Information shown:
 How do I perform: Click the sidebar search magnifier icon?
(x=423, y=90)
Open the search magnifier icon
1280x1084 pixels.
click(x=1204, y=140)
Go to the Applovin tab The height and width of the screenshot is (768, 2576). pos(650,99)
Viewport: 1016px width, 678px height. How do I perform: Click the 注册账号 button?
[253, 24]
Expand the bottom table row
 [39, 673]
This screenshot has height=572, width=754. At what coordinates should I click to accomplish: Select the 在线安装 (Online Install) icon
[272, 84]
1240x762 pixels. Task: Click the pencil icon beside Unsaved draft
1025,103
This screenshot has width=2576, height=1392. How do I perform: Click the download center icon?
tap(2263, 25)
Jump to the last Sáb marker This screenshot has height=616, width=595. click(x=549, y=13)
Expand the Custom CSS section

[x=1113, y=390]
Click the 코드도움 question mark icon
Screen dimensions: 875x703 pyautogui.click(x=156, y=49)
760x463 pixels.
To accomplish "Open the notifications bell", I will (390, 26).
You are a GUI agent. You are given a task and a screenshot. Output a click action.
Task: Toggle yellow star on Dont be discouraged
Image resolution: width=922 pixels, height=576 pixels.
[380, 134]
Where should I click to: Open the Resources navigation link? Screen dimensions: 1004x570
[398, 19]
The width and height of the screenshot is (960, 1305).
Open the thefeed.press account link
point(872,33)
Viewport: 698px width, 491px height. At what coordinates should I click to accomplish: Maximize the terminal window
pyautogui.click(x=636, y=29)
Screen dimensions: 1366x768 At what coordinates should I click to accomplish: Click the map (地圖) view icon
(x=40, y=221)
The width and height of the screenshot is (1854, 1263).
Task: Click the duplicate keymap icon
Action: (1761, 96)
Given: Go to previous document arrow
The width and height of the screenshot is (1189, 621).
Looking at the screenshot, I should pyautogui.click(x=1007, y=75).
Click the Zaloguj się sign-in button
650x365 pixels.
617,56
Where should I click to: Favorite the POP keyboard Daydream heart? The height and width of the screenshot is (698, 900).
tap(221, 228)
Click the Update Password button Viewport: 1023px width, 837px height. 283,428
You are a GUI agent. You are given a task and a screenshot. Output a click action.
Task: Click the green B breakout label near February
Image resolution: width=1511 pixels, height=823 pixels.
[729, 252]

What you should do: Start to finish, copy the material out exactly.

Solution below:
 How do I perform: Click the sidebar search magnifier icon?
(x=423, y=90)
Open the search magnifier icon
1280x1084 pixels.
click(x=1204, y=140)
Go to the Applovin tab The height and width of the screenshot is (768, 2576). pos(650,99)
Viewport: 1016px width, 678px height. How do I perform: Click the 注册账号 button?
[253, 24]
Expand the bottom table row
 [39, 673]
This screenshot has height=572, width=754. At what coordinates should I click to accomplish: Select the 在线安装 (Online Install) icon
[272, 84]
1240x762 pixels. Task: Click the pencil icon beside Unsaved draft
1025,103
This screenshot has width=2576, height=1392. How do I perform: Click the download center icon?
tap(2263, 25)
Jump to the last Sáb marker This screenshot has height=616, width=595. click(x=549, y=13)
Expand the Custom CSS section

[x=1113, y=390]
Click the 코드도움 question mark icon
Screen dimensions: 875x703 pyautogui.click(x=156, y=49)
760x463 pixels.
To accomplish "Open the notifications bell", I will (390, 26).
You are a GUI agent. You are given a task and a screenshot. Output a click action.
Task: Toggle yellow star on Dont be discouraged
Image resolution: width=922 pixels, height=576 pixels.
[380, 134]
Where should I click to: Open the Resources navigation link? Screen dimensions: 1004x570
[398, 19]
The width and height of the screenshot is (960, 1305).
Open the thefeed.press account link
point(872,33)
Viewport: 698px width, 491px height. At what coordinates should I click to accomplish: Maximize the terminal window
pyautogui.click(x=636, y=29)
Screen dimensions: 1366x768 At what coordinates should I click to accomplish: Click the map (地圖) view icon
(x=40, y=221)
The width and height of the screenshot is (1854, 1263).
Task: Click the duplicate keymap icon
Action: (1761, 96)
Given: Go to previous document arrow
The width and height of the screenshot is (1189, 621).
Looking at the screenshot, I should pyautogui.click(x=1007, y=75).
Click the Zaloguj się sign-in button
650x365 pixels.
617,56
Where should I click to: Favorite the POP keyboard Daydream heart? The height and width of the screenshot is (698, 900).
tap(221, 228)
Click the Update Password button Viewport: 1023px width, 837px height. 283,428
You are a GUI agent. You are given a task and a screenshot. Output a click action.
Task: Click the green B breakout label near February
Image resolution: width=1511 pixels, height=823 pixels.
[729, 252]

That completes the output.